*** Excerpted text ***

The influence of light downconversion films (red, pink and blue films) on leaf physiological features and fruit bioactive compound accumulation was studied in strawberry plants. Red, pink and blue films were able to convert light less utilised by plants into more efficient light wavebands with various possibilities depending on the film characteristics (blue film shifts UV into blue radiation; red film shifts green into red radiation, pink film shifts UV and green into blue and red radiation but to a lesser extent than red film). Indeed, by enhancing the quality of light available for photosynthesis, the utilization of these films holds the potential to improve agricultural productivity and sustainability. All of these light downconversion films resulted in higher plant fresh weight compared to a control colourless (Cnt) film, with plants grown under blue film (UV-to-blue light conversion) showing the most impressive results in terms of total leaf area (+25%), leaf thickness (+10%) and leaf mass per area (+15%). Simultaneously, during the flowering stage, plants under blue film had a higher net photosynthetic rate due to the increase in photosynthetically efficient wavelengths. Moreover, blue film resulted in the highest total phenolic (+40% and +28% than red and pink films, respectively) and flavonoid content (+54%, +84%, +70% than Cnt, red and pink films, respectively) in fruit, with specific effects on targeted phenols, i.e., quercetin, ellagic acid and its glycoside, ellagitannins, and procyanidins. In conclusion, the use of the UV-to-blue conversion light film tested herein represents an innovative solution to increase strawberry yield and promote fruit nutraceutical features, playing a pivotal role in ensuring food quality and security and sustainable agricultural practices.

*** End of Excerpted text ***

Activity ->
Answer these questions about the strawberry film text above:
1. Into what radiation does the red film shift green light?
2. By what percentage did total leaf area rise in plants grown under blue film?
3. During which stage did plants under blue film show a higher net photosynthetic rate?

*** Supplied information ***

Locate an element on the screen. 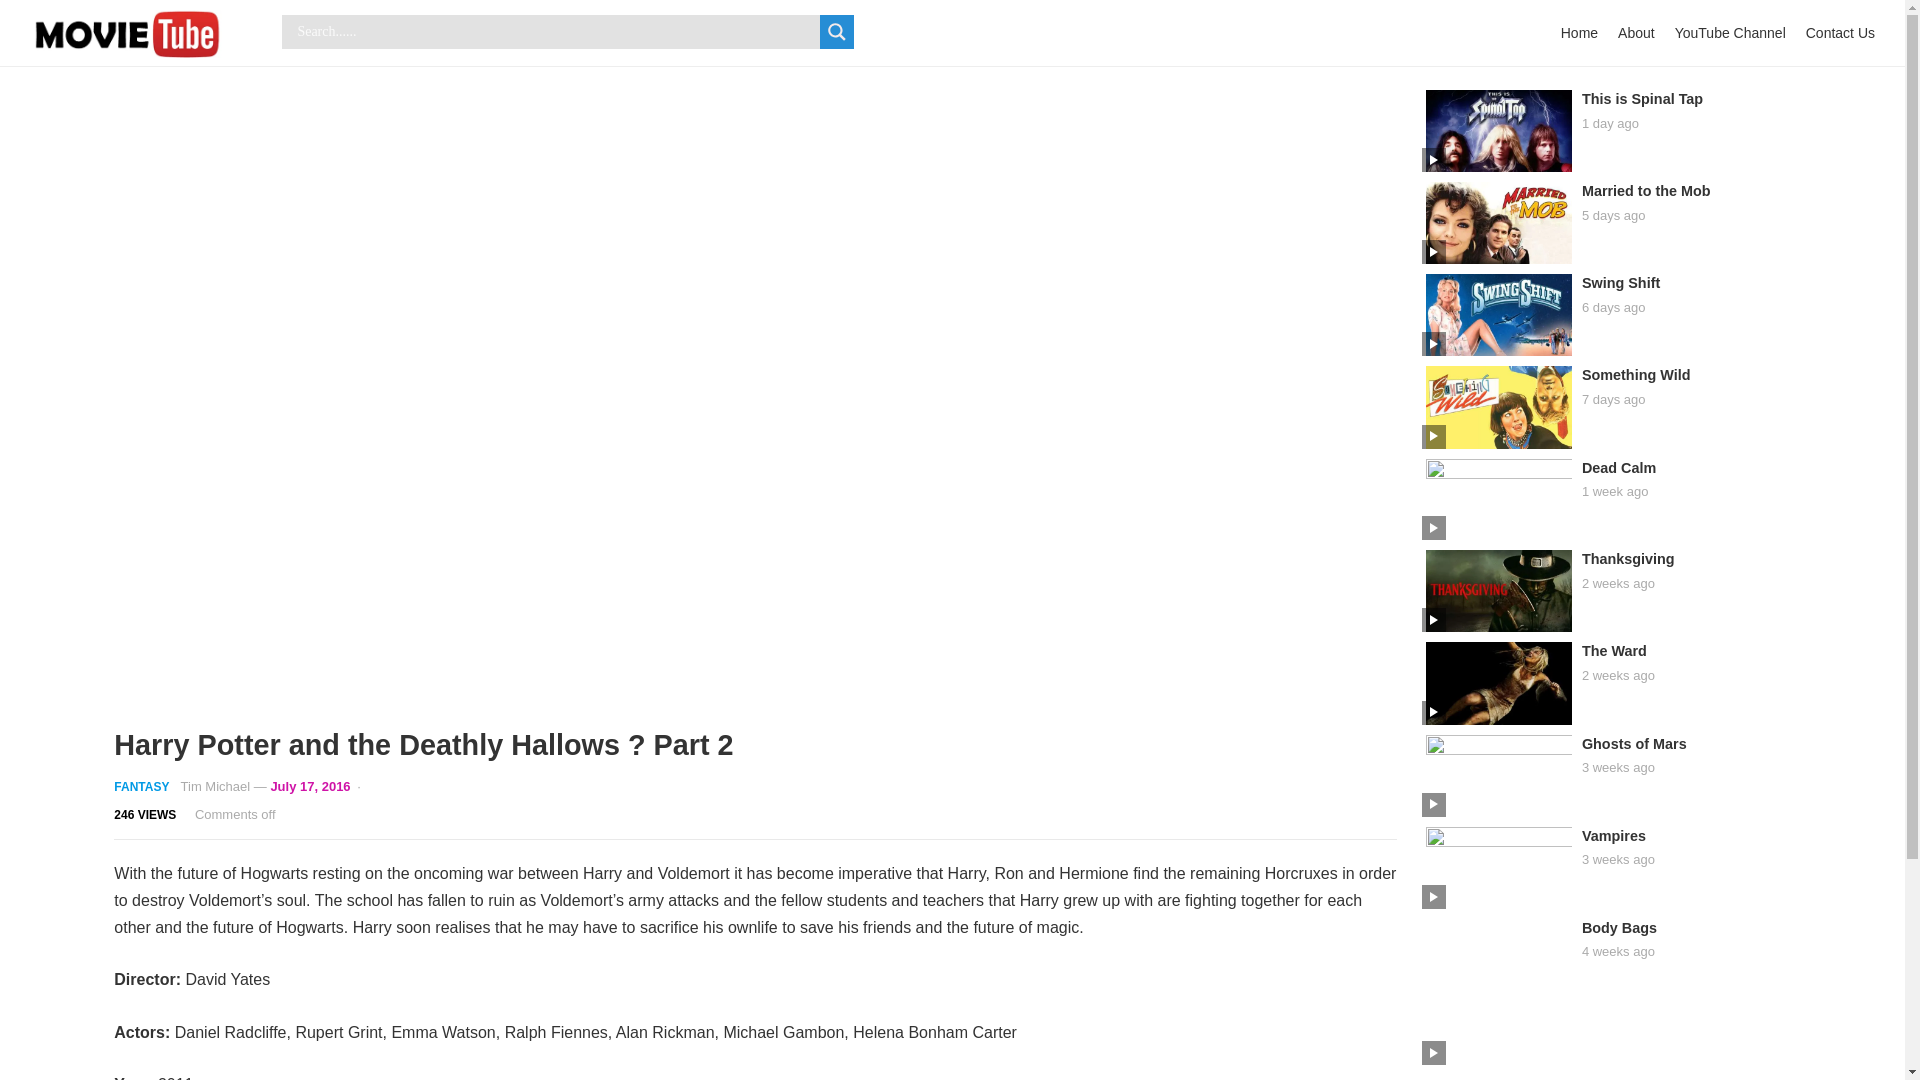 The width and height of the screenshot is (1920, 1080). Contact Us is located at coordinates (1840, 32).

*** End of Supplied information ***

Response to this task ->
1. Red radiation.
2. 25%.
3. The flowering stage.